Cool air hit heated skin as she freed him, his erection springing thick and heavy into her hand.

She stroked once, slow and firm, then sank to her knees between his spread thighs, the booth's low table shielding them from most of the room.

The music pounded on. Lights flashed. No one was looking.

She leaned in, lips parting, tongue flicking out to taste the bead of pre-cum already glistening at the tip.

For a second, Lucas let it happen. Closed his eyes. Told himself this was what he needed—distraction, release, the easy win.

But the moment her mouth closed around him—warm, wet, eager—his mind betrayed him again.

Not her.

The coffee girl. He didn't even know her name, but the face was burned in.

The fire in her eyes. The way she'd stood there soaked and furious and somehow more alive than anyone in that sterile headquarters corridor.

The way she'd looked at him like she saw straight through the polished exterior to the defensive kid underneath.

His hips jerked involuntarily, thrusting shallowly into the blonde's mouth. She hummed in approval, taking him deeper, thinking it was all for her.

But it wasn't.

The guilt hit next—sharp, unwelcome. The memory of the press room. How he had snapped at the last question. How he had walked out without smoothing it over. How he had left the room thinking he had handled it fine, only to realize later he'd looked exactly like the arrogant heir everyone expected.

His erection faltered. The heat receded as fast as it had come.

"Stop," he said, voice rougher than he intended.

She pulled away, blinking up at him in confusion, lips shiny and swollen. "What? Did I—"

"It's not you." He zipped himself back up with quick, jerky movements, the denim suddenly too tight and too constricting. "Just... not tonight."

She sat back on her heels, expression shifting from surprised to annoyed. "Seriously?"

He didn't answer. Just stood, smoothing his shirt, avoiding her eyes. The booth suddenly felt suffocating—the music too loud, the lights too bright, the scent of her perfume choking.

He muttered something vague—thanks, sorry, enjoy the rest of the night—and pushed past the rope, ignoring the way heads turned as he descended the stairs.

The crowd parted automatically; people always did when they recognized him.

He didn't look back to see if the blonde was still kneeling there or if she'd already moved on to someone else.

Outside, the Soho night air hit him like a slap—cold, damp, laced with exhaust and distant kebab grease.

The street was alive: taxis idling, laughter spilling from doorways, groups staggering arm-in-arm toward the next bar.

He pulled his jacket tighter and started walking, no real direction, just away.

He needed a few days, that was all.
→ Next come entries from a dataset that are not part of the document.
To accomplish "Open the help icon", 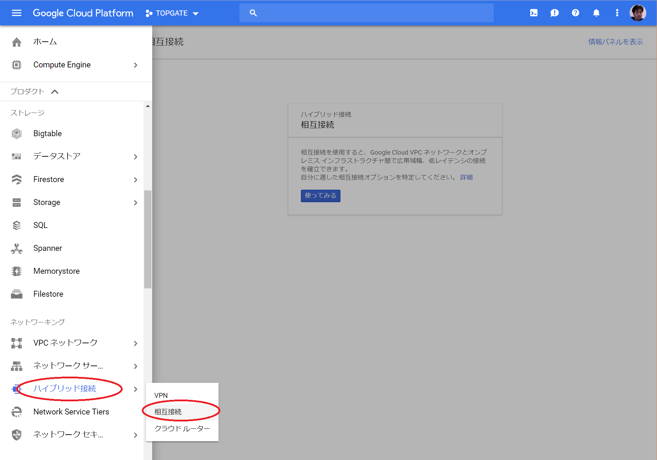I will coord(575,13).
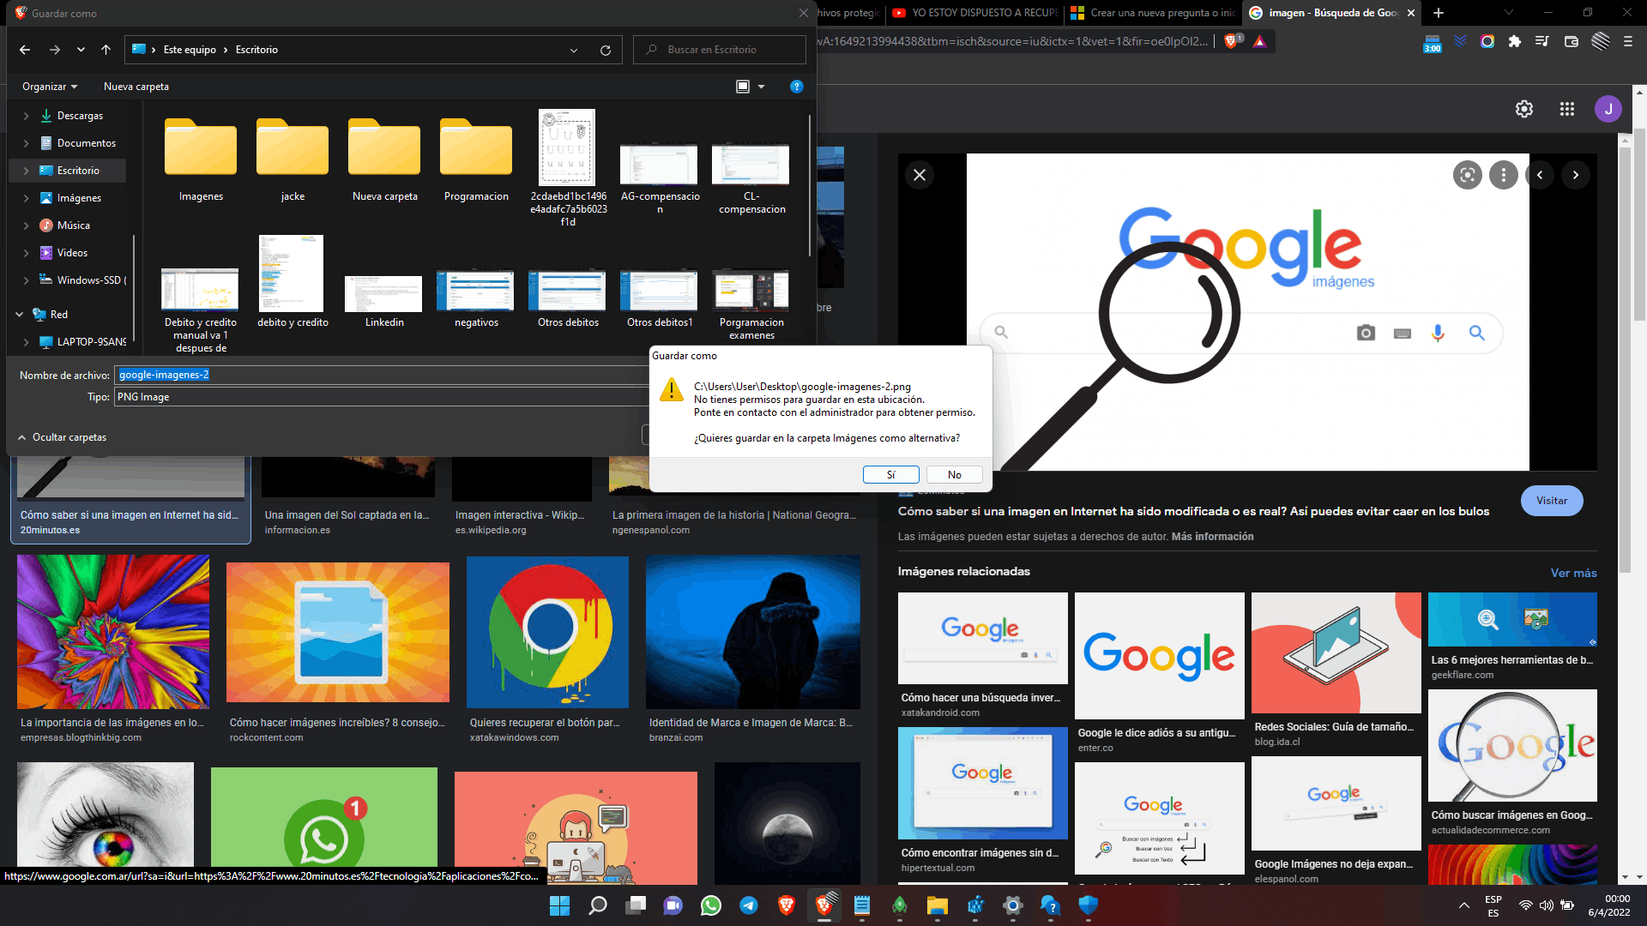Collapse the Red network tree node
This screenshot has width=1647, height=926.
(x=19, y=315)
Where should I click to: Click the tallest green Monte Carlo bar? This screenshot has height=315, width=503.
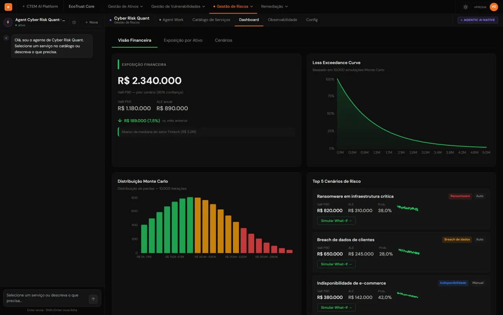(x=190, y=225)

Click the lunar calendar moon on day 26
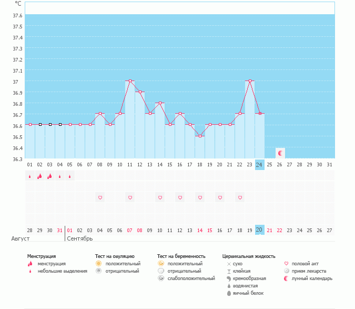[280, 153]
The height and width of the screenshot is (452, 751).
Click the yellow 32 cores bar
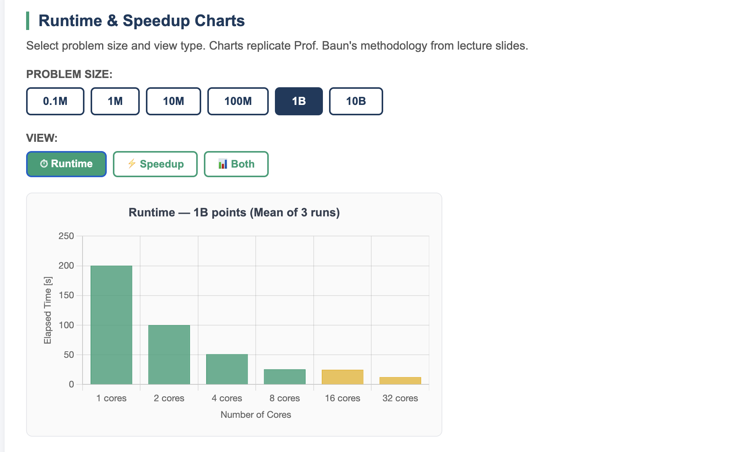[400, 381]
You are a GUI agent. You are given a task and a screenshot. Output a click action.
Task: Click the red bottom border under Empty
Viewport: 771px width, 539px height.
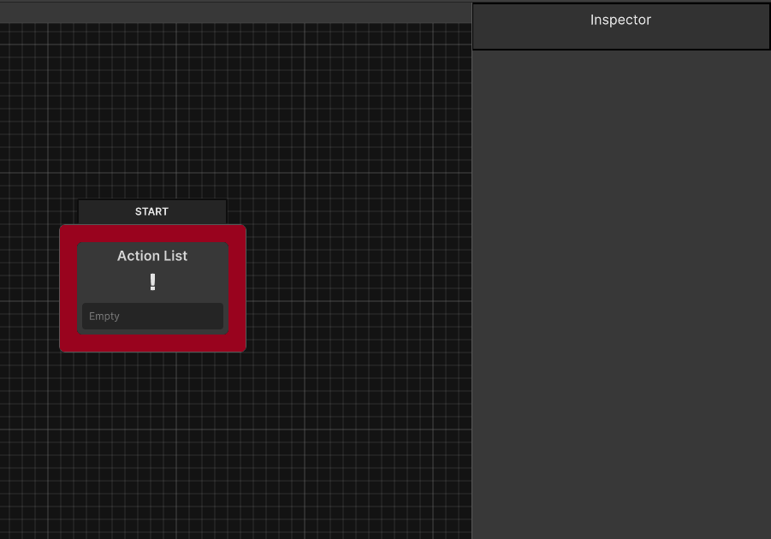pyautogui.click(x=152, y=342)
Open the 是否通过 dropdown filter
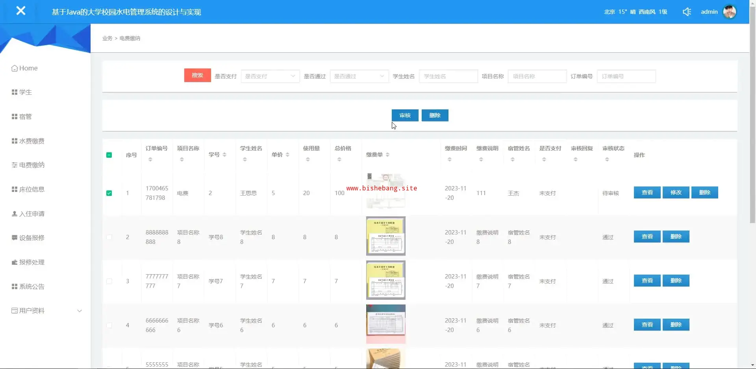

Time to let today's disaster fade. Time to reset. The media would move on to the next story. He'd do better next time—smile more, deflect less, give them the version of him they wanted.

And the girl—she was nothing. A fluke collision. A moment. He'd never see her again. No reason to. He'd be back to normal. Focused. In control. Ready to drive.

He turned toward the quieter streets leading home, telling himself he believed it.